There, I see my sweet little two-year-old self, the girl from my earliest memory, and I feel closer to her than ever before. I also see my future self, wise and at peace in her seventies, completely at peace in her years. Between them is me, right here, learning to exist in that peaceful center while the outside world pulls at me with responsibility, fear, influence, and measurement.
Anyone can say they live a centered life, but I’ve come to know that even the most enlightened people struggle. The difference is they’re honest about it. The most unenlightened pretend they don’t.
I see it everywhere, people who want to influence, teach, and guide, yet do not practice what they preach. And I remind myself in the end the truest teacher is the Divine within me.
That’s why I honor my quiet time with God each day. It’s my way back to center, a daily washing away of what doesn’t belong to me.
Still, I sometimes feel the pull to isolate and protect what I’ve untucked.
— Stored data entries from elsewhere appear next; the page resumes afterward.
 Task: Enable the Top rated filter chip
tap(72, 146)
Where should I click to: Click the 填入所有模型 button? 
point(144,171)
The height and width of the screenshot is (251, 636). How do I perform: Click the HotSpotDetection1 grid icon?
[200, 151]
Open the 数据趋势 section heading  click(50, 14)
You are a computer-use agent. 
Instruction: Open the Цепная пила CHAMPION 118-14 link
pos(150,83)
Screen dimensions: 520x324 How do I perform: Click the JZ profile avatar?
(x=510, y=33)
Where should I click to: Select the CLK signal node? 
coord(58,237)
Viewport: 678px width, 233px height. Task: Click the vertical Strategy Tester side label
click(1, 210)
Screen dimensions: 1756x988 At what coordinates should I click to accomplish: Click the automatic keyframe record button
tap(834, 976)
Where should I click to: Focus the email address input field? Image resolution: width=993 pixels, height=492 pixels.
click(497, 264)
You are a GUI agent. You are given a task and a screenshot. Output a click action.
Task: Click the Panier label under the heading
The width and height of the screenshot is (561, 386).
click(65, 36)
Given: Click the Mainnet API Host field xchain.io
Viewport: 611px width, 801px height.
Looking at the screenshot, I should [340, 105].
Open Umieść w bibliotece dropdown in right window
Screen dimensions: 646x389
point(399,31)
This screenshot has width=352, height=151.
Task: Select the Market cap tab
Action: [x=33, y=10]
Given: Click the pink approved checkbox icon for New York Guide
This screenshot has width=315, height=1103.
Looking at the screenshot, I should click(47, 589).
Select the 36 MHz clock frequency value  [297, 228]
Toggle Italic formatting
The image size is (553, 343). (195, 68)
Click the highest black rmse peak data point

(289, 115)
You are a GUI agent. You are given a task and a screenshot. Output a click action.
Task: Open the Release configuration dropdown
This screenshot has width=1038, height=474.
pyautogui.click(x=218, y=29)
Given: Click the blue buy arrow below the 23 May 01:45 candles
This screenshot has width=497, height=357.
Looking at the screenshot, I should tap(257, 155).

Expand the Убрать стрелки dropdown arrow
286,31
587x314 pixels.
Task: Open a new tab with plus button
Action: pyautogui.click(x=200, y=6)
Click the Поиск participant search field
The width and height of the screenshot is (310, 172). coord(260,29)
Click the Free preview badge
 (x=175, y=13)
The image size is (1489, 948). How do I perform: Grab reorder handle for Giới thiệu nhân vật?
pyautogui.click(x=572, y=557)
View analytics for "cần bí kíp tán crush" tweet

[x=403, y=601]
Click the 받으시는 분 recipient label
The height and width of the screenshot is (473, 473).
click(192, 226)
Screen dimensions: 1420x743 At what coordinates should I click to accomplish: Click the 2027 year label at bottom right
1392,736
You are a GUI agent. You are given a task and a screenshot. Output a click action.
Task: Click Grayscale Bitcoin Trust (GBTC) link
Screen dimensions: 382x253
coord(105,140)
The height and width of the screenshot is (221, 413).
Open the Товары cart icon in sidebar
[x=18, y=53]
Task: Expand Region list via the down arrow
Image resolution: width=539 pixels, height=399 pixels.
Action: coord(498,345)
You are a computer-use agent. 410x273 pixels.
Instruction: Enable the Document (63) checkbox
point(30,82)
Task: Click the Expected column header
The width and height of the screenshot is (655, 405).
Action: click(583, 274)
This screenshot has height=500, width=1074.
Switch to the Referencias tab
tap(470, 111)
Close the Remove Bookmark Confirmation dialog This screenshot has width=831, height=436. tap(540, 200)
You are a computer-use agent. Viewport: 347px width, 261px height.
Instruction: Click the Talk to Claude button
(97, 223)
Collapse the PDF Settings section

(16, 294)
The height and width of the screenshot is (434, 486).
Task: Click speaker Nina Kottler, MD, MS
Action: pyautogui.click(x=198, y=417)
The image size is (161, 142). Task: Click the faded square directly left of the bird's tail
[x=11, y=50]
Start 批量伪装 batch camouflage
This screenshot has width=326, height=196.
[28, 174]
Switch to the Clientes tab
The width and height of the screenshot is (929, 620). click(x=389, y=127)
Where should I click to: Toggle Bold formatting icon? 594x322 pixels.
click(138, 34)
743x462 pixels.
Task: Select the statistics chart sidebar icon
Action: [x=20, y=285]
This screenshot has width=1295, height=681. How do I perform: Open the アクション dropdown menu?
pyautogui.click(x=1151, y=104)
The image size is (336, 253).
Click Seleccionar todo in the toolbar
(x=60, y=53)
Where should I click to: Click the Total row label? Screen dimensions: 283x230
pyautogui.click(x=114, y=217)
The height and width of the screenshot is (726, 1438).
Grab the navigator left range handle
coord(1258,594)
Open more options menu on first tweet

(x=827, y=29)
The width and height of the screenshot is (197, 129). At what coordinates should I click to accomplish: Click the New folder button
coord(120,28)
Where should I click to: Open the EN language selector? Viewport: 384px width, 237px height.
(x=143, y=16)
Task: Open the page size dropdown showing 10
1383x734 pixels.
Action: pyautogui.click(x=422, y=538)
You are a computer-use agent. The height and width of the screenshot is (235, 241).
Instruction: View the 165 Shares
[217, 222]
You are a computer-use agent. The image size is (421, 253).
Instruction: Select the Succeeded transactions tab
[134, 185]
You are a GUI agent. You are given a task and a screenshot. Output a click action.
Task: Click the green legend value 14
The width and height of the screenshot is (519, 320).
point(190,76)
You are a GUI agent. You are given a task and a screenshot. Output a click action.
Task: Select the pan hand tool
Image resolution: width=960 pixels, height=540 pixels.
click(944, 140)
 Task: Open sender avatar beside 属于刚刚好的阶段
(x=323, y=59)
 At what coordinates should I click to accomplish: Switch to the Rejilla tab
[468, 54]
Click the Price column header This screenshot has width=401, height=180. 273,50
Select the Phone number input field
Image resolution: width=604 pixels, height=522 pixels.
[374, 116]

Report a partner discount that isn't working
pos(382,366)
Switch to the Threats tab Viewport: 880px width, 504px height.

To stay clean and untouched by the noise of the world. But I know that isolation isn’t the answer either.
So I ask:
How do I stay connected to my center while still walking through the world?
How do I engage with life without letting it stick to me?
I have Divine protection. I know this. Yet the world still creeps in.
Maybe the goal isn’t to keep it out, but to keep returning, again and again, to the still point at the center of my being.
This is the ongoing work of being untucked.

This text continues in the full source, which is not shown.